Which promotional effort has given you the most return on your investment, either financially or in building relationships with your customers?
I’m not sure if this qualifies or not, but I’ve found that store demos and events are one of the best ways to reach more customers personally. There are so many gluten-free products in the marketplace that the ability for customers to try products before they buy and meet the owner of a business is a great way to build that first, lasting impression.
Beyond the Pantry: Keeping It All Organized
Give us a little peek inside your office. Which software, gadgets or business practices help you stay on task and meet customer needs?
I use Wave for all my accounting, invoicing and to keep track of the financial health of my business. Plus, it’s free — an added bonus! And, should I need it at any point, it has pay-to-use payroll options. When it comes to appointments and events, Google Calendar has been great for staying organized and keeping track of important upcoming dates. I deal mostly with business clients, so currently they email or call in their needs. But I’d like to find a system or have one built that businesses could use to more easily order items.

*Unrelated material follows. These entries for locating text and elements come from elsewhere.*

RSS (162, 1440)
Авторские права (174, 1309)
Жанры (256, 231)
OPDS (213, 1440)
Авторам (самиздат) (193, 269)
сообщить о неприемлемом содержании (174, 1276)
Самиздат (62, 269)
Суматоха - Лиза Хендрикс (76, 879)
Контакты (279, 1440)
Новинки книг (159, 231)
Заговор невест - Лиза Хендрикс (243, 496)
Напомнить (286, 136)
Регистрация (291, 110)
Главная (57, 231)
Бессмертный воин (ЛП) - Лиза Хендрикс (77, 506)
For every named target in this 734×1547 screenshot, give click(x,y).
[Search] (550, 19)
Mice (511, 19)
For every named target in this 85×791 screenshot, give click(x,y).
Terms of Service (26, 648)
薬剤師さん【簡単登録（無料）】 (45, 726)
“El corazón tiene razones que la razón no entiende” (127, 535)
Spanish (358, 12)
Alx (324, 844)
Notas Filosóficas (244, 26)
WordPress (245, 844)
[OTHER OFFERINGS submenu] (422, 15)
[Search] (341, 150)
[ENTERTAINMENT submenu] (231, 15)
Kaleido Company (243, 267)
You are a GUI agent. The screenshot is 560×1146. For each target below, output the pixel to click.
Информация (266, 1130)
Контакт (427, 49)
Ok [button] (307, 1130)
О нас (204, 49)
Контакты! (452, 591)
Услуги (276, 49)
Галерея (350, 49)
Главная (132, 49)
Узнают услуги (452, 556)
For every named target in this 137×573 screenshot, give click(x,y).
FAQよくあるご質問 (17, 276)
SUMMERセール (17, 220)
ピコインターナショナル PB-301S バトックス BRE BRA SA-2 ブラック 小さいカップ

Sugar and Spice: Finding the Right Work-Life Balance
Being an independent contractor commands long days. What do you do to make time for yourself amid your growing to-do list?
I’m actually a bit of a work-in-progress in the area of work-life balance. Currently, I try to make time to exercise daily, read something that isn’t business-related and spend time with my family. Typically, I’ll sit down on Sundays and schedule out the week, organizing the work that needs to get done both personally and professionally into different days to break it up.
For readers who are considering launching their own business, what’s the biggest piece of advice you can give them?
No matter how well you plan, expect that it will cost more, take longer and be harder than you think. Go into it with those expectations and find a good support system that includes other small business entrepreneurs.